# Brief
Please show each line of the listing where "Expand" is present.

# Task input
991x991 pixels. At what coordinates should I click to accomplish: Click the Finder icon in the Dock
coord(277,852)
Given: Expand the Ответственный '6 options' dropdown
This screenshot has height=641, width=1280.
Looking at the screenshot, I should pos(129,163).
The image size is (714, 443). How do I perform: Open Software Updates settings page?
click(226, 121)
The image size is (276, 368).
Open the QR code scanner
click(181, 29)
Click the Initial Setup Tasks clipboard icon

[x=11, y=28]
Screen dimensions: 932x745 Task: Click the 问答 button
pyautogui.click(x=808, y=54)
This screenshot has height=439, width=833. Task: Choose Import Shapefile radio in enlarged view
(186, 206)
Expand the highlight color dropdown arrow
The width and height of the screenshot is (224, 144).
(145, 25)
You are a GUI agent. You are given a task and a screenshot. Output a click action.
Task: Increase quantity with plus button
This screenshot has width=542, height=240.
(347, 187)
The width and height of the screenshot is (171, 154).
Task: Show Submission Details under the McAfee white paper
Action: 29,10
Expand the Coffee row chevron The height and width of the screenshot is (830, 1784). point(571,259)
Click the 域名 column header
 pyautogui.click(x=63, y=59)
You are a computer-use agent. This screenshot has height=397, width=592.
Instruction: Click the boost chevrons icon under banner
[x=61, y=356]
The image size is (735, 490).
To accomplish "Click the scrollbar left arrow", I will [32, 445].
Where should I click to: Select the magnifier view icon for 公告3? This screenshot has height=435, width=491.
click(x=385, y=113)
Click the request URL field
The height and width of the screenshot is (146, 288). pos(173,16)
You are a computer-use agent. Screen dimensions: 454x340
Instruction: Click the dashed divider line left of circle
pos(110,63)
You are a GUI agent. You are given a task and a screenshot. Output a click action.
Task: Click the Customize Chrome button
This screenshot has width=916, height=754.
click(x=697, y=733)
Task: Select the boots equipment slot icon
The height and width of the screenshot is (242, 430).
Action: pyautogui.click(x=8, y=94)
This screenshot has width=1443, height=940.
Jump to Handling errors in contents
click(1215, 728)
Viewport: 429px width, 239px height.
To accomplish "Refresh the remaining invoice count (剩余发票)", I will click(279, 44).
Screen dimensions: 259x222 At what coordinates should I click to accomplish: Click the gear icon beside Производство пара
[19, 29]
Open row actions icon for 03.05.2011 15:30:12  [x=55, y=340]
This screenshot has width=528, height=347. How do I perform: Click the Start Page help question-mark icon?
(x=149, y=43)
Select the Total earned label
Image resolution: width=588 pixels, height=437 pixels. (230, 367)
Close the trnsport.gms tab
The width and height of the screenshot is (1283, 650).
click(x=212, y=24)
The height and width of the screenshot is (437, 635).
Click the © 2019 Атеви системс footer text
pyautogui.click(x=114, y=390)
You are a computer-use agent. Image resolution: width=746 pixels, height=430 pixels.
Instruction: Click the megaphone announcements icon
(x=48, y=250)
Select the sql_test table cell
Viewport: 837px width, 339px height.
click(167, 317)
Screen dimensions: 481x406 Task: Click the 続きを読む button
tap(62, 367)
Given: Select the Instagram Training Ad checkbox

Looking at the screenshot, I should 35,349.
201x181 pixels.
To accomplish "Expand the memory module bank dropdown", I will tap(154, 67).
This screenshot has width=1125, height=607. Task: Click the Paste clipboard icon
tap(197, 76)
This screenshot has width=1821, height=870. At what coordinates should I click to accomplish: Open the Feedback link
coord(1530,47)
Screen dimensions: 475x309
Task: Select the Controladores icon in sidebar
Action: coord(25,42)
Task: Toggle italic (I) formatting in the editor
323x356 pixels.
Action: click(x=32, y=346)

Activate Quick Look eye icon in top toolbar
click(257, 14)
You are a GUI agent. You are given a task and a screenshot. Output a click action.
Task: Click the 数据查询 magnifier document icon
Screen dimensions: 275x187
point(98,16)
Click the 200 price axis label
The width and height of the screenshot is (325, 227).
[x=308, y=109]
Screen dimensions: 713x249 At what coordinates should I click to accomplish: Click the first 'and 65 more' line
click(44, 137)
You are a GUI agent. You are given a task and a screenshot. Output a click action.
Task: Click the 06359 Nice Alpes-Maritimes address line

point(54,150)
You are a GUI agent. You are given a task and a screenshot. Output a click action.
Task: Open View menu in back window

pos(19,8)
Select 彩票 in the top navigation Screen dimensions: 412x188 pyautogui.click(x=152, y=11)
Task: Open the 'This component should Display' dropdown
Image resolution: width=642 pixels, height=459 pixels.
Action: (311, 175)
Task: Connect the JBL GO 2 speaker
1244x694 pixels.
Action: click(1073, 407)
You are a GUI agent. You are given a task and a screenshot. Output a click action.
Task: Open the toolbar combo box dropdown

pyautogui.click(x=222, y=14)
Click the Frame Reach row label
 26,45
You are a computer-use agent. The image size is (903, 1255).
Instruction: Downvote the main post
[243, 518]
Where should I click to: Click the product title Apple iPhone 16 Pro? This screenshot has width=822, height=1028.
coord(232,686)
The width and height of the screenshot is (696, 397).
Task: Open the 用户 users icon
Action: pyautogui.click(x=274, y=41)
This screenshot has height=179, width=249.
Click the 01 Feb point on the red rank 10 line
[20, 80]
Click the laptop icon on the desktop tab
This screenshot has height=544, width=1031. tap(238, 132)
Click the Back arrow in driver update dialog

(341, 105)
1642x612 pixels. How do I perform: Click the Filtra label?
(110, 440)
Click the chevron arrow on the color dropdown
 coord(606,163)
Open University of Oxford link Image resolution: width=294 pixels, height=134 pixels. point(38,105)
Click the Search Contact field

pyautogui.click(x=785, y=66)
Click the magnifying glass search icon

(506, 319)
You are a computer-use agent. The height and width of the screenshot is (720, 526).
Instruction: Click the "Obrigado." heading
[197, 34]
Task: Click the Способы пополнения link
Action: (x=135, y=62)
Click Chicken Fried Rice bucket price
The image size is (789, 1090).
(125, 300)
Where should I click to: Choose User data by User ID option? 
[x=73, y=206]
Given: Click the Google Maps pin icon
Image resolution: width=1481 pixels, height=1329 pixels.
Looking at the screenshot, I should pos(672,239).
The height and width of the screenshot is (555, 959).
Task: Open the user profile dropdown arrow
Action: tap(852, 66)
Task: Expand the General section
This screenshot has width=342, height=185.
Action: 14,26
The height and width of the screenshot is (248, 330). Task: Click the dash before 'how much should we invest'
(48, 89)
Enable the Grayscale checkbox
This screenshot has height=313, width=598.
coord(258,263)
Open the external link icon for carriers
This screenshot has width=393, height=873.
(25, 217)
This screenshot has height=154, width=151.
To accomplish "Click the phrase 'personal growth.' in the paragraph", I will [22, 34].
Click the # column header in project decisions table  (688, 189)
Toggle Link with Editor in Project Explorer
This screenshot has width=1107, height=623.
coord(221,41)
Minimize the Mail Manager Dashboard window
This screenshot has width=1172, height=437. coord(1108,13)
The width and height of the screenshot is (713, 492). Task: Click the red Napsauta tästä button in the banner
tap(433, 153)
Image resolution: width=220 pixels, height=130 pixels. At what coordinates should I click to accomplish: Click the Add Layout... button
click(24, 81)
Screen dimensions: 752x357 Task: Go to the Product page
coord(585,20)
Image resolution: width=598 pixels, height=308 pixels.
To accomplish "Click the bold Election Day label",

# Result
Given: Expand the Ответственный '6 options' dropdown
Expand the highlight color dropdown arrow
Expand the Coffee row chevron The height and width of the screenshot is (830, 1784). point(571,259)
To accomplish "Expand the memory module bank dropdown", I will tap(154, 67).
Task: Expand the General section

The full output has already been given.